# Cherry shrimp lifespan ?'s



## LS6 Tommy (May 13, 2006)

I was up at Fishtown USA yesterday. While he was netting up the Japonicas I bought (4/$10.00!) I got to talking to the owner about shrimp. We got on the subject of cherry shrimp and crystal red shrimp. He said normally he has a tank of about 200 cherries, and that most of them came from a few breeders in the store. He said that they seem to have a short life compared to the Japonicas. He also said that my bad luck with the crystals is because they are very closely related to bee shrimp, and they only have an 8 month lifespan. Anybody else heard this?

Tommy


----------



## NeonShrimp (Mar 9, 2006)

Hi Tommy, The dwarf algae eating shrimp (including CRS and cherry red shrimp) will have a normal life span of about 1.5 years. The exception are the amano shrimp which live to be a few years old, one keeper has reported having their's for 5 years and counting. This all depends on how well the shrimp have been cared for and if they are in their optimum conditions. Of course the shrimp will have a shorter lifespan if they have poor health and are in the wrong conditions. Best wishes with your shrimp


----------



## T_om (Sep 2, 2004)

I have found Cherry Shrimp live from 12 to 18 months. As the previous poster said, it depends upon how they are kept. Fed properly, 18 months is a good estimate.

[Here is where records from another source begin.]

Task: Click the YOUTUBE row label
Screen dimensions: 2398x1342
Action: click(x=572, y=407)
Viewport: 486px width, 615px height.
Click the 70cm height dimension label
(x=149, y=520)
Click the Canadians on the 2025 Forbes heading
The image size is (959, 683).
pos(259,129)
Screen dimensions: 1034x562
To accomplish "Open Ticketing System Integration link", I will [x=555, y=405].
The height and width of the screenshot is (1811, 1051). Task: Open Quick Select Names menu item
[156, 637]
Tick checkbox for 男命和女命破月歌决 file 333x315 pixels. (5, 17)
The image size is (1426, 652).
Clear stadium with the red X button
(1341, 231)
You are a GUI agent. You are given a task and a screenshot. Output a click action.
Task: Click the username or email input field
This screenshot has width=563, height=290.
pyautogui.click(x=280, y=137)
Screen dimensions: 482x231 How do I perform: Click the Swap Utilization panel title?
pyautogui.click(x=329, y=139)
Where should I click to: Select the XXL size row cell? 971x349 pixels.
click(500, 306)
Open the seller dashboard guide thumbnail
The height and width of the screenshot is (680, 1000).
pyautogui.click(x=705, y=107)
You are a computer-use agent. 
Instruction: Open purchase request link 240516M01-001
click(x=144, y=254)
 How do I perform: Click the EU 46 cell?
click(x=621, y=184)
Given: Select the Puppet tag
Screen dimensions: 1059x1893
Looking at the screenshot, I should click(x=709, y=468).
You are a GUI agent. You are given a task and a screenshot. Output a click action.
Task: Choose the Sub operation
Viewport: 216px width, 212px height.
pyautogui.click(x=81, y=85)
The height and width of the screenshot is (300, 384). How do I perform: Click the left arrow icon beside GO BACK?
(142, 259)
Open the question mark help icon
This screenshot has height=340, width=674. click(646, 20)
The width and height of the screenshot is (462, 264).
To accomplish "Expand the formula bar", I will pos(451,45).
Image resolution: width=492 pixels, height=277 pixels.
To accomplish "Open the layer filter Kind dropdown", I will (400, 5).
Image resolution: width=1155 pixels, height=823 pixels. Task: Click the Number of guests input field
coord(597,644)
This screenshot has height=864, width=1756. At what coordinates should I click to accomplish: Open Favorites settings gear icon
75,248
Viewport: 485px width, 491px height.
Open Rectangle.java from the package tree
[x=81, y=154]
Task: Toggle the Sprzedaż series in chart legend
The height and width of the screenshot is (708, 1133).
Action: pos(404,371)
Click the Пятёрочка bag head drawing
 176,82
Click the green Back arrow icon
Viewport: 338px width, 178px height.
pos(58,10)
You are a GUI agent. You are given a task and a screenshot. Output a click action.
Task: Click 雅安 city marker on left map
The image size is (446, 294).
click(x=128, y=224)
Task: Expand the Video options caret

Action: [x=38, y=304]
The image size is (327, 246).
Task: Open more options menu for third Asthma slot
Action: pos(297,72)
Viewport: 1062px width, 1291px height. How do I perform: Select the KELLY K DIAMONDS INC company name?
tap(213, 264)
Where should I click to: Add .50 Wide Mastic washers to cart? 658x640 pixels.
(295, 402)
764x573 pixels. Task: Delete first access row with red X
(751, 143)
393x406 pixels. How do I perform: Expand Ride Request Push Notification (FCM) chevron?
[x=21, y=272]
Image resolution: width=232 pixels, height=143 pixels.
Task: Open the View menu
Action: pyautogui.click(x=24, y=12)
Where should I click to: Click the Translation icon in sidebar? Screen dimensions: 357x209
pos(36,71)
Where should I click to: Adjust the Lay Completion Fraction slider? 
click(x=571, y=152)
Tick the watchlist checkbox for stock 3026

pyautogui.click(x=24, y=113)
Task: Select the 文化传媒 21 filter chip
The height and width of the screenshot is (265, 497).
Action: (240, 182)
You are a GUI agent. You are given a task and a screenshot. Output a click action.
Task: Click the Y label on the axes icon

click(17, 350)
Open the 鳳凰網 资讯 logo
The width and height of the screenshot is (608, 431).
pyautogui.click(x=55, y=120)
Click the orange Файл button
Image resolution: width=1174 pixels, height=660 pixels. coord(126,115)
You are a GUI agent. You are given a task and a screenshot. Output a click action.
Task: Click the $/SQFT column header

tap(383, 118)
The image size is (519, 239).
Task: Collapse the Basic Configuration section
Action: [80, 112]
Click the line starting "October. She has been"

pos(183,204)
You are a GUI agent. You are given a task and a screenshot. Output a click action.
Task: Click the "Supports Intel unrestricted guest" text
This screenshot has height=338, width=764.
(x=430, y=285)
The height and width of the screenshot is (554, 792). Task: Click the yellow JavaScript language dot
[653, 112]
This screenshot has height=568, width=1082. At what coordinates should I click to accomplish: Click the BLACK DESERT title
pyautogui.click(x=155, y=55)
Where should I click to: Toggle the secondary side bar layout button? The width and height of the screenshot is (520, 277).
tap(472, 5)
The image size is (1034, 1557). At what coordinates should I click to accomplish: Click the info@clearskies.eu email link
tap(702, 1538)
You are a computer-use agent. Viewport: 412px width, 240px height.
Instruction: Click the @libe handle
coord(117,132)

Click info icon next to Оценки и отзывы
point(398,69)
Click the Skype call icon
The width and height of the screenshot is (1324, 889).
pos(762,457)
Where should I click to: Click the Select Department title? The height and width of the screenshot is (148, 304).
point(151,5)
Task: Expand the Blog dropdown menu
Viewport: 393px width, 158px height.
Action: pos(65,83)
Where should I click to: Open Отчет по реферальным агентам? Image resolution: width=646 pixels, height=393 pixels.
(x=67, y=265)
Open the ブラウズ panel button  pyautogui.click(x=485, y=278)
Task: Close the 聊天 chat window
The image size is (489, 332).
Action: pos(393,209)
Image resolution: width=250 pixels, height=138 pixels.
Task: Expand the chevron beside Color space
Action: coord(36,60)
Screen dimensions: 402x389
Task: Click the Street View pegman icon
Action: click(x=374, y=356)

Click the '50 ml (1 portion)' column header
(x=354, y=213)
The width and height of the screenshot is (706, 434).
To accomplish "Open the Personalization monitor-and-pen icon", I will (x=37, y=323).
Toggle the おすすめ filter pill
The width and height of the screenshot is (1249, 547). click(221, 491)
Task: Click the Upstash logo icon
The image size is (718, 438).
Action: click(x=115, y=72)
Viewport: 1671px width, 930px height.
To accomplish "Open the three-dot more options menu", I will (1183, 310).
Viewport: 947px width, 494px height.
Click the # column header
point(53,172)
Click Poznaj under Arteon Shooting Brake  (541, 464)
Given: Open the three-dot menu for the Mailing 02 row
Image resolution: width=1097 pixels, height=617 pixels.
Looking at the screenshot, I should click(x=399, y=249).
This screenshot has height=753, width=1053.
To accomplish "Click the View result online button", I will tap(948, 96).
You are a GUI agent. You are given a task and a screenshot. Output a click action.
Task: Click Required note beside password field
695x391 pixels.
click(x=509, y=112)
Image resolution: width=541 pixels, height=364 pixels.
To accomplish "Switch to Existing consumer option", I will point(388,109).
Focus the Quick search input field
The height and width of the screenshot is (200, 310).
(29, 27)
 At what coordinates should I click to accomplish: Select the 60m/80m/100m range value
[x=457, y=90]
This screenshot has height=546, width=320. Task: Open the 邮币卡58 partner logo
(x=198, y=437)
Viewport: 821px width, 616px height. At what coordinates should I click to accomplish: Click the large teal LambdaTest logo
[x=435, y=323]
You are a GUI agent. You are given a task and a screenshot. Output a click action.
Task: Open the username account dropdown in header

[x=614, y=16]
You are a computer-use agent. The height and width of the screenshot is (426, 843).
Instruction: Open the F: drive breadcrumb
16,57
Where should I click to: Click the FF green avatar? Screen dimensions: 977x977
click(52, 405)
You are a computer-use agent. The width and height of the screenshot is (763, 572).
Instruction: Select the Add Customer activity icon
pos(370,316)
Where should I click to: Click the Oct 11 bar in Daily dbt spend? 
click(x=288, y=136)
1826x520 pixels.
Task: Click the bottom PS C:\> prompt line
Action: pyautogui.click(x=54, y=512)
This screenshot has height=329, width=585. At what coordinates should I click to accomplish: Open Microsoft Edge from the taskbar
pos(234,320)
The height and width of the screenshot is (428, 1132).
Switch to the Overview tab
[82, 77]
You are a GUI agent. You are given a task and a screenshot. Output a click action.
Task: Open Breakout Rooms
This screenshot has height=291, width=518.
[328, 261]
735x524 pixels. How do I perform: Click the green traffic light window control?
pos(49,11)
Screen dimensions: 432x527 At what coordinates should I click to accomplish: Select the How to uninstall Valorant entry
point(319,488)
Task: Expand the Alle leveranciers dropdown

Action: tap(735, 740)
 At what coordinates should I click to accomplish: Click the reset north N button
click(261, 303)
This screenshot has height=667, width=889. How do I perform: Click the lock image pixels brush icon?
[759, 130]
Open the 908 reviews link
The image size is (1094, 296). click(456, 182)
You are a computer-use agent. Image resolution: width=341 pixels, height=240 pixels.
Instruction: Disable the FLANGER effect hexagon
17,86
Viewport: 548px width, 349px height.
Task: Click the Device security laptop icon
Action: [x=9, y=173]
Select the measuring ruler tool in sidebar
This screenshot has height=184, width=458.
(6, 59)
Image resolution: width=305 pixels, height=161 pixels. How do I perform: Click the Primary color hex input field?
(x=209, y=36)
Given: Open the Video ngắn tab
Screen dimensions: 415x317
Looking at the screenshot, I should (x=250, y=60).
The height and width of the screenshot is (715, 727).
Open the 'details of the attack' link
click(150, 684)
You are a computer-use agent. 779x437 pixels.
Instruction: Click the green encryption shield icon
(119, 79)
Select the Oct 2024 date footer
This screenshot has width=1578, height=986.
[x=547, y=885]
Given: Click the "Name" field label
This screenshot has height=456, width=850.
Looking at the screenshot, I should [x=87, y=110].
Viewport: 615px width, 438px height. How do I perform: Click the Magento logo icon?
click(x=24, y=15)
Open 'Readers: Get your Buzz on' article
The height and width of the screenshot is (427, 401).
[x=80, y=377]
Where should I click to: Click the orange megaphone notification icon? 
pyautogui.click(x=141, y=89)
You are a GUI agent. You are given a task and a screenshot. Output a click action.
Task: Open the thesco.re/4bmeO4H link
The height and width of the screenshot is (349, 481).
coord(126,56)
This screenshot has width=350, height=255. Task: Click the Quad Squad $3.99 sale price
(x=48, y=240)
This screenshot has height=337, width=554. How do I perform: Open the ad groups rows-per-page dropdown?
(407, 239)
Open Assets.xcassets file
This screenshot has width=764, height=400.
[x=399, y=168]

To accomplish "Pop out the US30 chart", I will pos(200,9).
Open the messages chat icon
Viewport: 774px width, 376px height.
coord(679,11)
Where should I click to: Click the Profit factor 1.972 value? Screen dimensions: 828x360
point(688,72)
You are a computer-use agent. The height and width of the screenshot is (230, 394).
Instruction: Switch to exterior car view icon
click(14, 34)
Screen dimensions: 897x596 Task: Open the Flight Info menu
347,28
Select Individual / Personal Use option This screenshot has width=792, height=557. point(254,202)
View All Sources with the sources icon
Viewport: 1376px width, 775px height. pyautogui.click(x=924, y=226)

Cherry shrimp are not meant to be kept as identifiable 'individuals' anyway. They are a colony species and do best maintained as a self-sustaining breeding colony.

Tom


----------



## LS6 Tommy (May 13, 2006)

OK, everybody. You just confirmed my thoughts.

Tommy


----------



## baysideben (Jan 9, 2006)

fishtown usa does not keep cherry shrimp though... i've gone there religiously (once a week.. sad i know) and i've never seen them there... and asked the workers there as well.. i have seen ghost shrimp (its been almost a year since) and amanos quite frequently... bamboo shrimps on occassion as well... but never cherries...


----------



## LS6 Tommy (May 13, 2006)

baysideben said:


> fishtown usa does not keep cherry shrimp though... i've gone there religiously (once a week.. sad i know) and i've never seen them there... and asked the workers there as well.. i have seen ghost shrimp (its been almost a year since) and amanos quite frequently... bamboo shrimps on occassion as well... but never cherries...


I was there Tues. They had a whole tank full of Cherries and a lot of big Japonica's. I would have gotten some cherries, but they were still too small to go in with my Discus. We may be thinking of two different Fishtown's. I'm referring to the one on Rt. 17 South in Ramsey, NJ.

Tommy


----------



## Bonsai-Mike (Jun 9, 2006)

Bayside Ben is talking about the Fish Town USA on northern blvd and francis lewis blvd in flushing, here in Queens. Never seen shrimp at that one either.


----------



## eeng168 (Apr 22, 2005)

I just went there Tuesday myself and the guy who helped me said they are never able to get any red cherry shrimps. I bought two big japonica shrimps and that's all they had.


----------



## eeng168 (Apr 22, 2005)

Ok, sorry....didn't read the thread carefully. The mix up is different Fishtown USA in different states!


----------